Örneğin kuru baklagiller; protein ve lifin yanı sıra demir, magnezyum, potasyum, çinko ve B vitaminleri açısından zengindir. Somon ise protein, omega-3 yağ asitleri ve kalsiyum içeriğiyle öne çıkar.
Ancak bir besin var ki çoğu zaman yanlış anlaşılıyor ve özellikle 50 yaş üzerindeki bireyler için ciddi faydalar sunuyor: Yumurta.
Diyabet ve metabolizma alanında uzman olan, Hoag Hastanesi Diyabet Hizmetleri Şefi Endokrinolog Dr. David Ahn'a göre yumurta, günlük beslenmede hak ettiğinden fazla eleştirilen bir gıda. Dr. Ahn, "Yumurtalar neredeyse diğer tüm temel gıdalardan daha fazla haksız eleştiriye maruz kalıyor," diyor.
Özellikle 50 yaş ve üzerindeki birçok kişi, yumurtanın kalp sağlığına zarar verdiğine inanıyor. Ancak Dr. Ahn, bunun çoğu insan için geçerli olmadığını vurguluyor. Araştırmalara göre günde yaklaşık bir yumurta tüketiminin; kalp krizi, felç veya genel kalp-damar hastalığı riskini artırmadığı görülüyor.
Hatta Asya ve Asya kökenli Amerikalılar üzerinde yapılan bazı çalışmalarda, orta düzey yumurta tüketiminin kalp-damar hastalıkları ve felç riskini bir miktar azalttığı tespit edilmiş.
Dr. Ahn, diyabeti ya da genetik kolesterol bozukluğu olan bireylerin de genellikle günde bir yumurtayı güvenle tüketebileceğini söylüyor. Yine de kişisel sağlık durumuna göre bir doktora veya diyetisyene danışılması gerektiğini ekliyor.
Hatta 2025 yılında Proceedings of the Nutrition Society dergisinde yayımlanan bir çalışmaya göre, doymuş yağ oranı düşük bir beslenme düzeniyle birlikte günde iki yumurta tüketmek bile LDL (kötü) kolesterolü artırmıyor.
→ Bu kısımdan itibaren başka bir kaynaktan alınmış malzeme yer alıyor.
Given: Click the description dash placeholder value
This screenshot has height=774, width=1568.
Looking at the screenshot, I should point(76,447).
Yumurtanın 50 yaş üstü bireyler için faydaları bununla da sınırlı değil. Yumurta; düşük karbonhidrat, yüksek protein ve sağlıklı yağ içeriği sayesinde kan şekerinin dengede kalmasına yardımcı oluyor.
Bu durum hem diyabet yönetimi hem de kalp-damar sağlığı açısından büyük önem taşıyor. Ayrıca kan şekerindeki ani dalgalanmaların önlenmesi, iştah kontrolünü kolaylaştırarak kilo yönetimine de destek oluyor.
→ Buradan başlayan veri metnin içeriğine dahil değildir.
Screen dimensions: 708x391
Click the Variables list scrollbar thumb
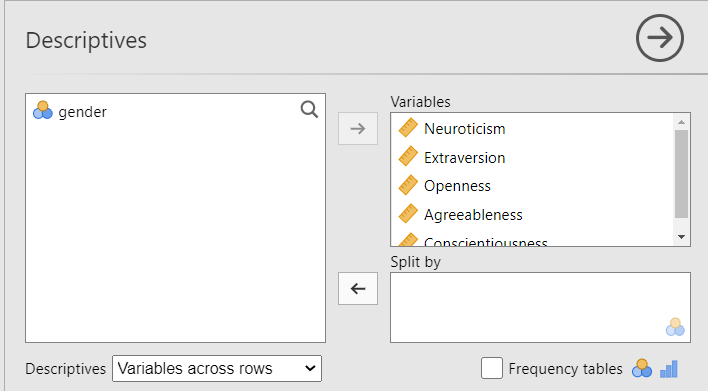[x=681, y=174]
Bunun yanı sıra yumurta, beyin sağlığı için kritik bir besin olan kolinin en iyi kaynaklarından biri. Kolin, hafıza ile ilişkili asetilkolin adlı nörotransmitterin üretiminde rol oynuyor.
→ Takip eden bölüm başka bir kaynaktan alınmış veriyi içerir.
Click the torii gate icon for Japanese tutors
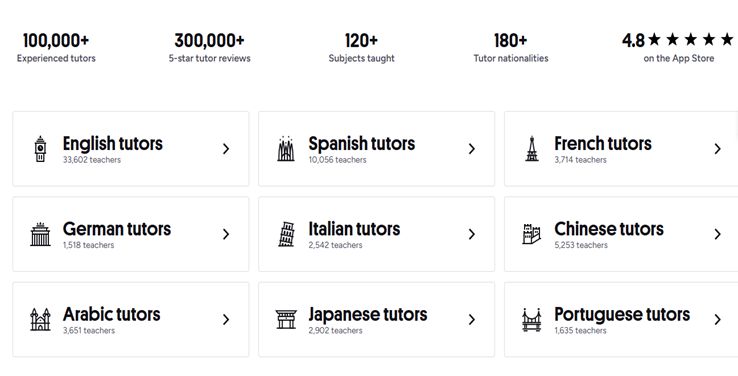Screen dimensions: 738x376 click(286, 320)
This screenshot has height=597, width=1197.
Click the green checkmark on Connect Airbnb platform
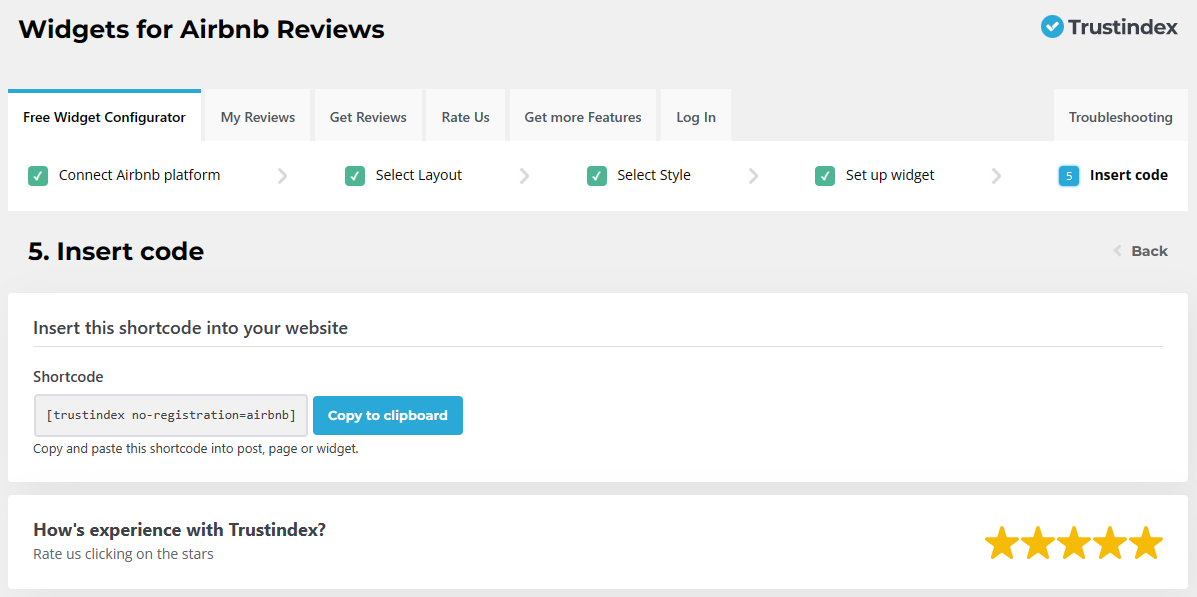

Araştırmalar, yeterli kolin alan bireylerin yaşlandıkça bilişsel testlerde daha iyi performans gösterdiğini ortaya koyuyor. Ayrıca yumurtada bulunan lutein ve zeaksantin, yaşa bağlı makula dejenerasyonu riskini azaltarak göz sağlığını korumaya yardımcı oluyor.